(Interface element records)
= = = =
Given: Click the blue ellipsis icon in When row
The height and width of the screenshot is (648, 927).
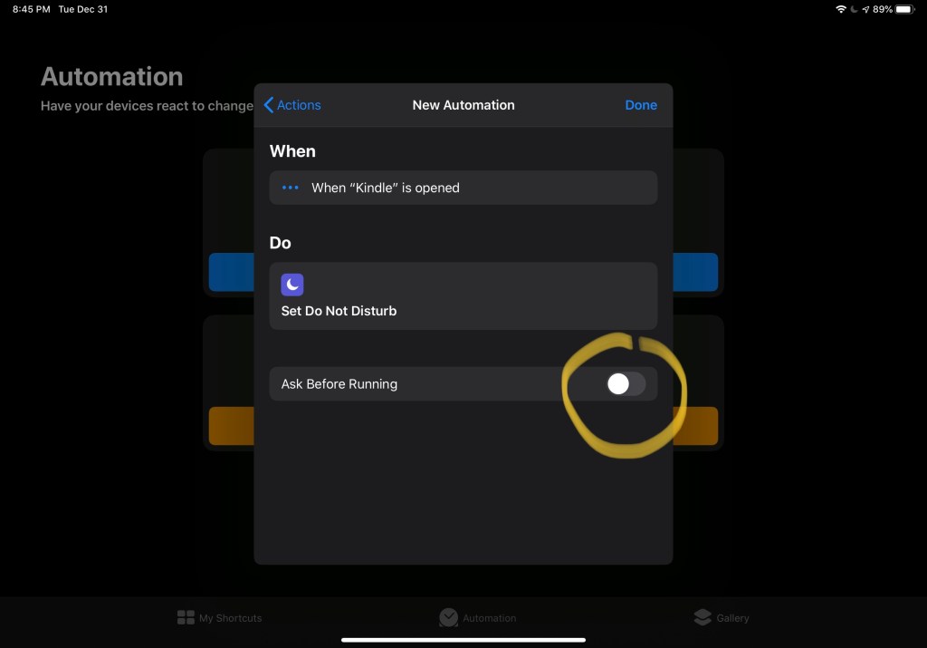Looking at the screenshot, I should 290,188.
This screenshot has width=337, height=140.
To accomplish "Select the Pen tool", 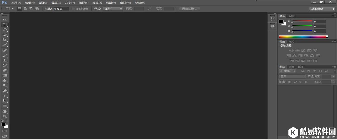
= = = =
> Written task:
Please reproduce the material above with "height" swapped for "length" everywhere it occurs and nothing else changed. Leave the pictures out of your version.

> Exercise result:
Given: Click the blue ellipsis icon in When row
The length and width of the screenshot is (648, 927).
Looking at the screenshot, I should 290,188.
This screenshot has width=337, length=140.
To accomplish "Select the Pen tool", 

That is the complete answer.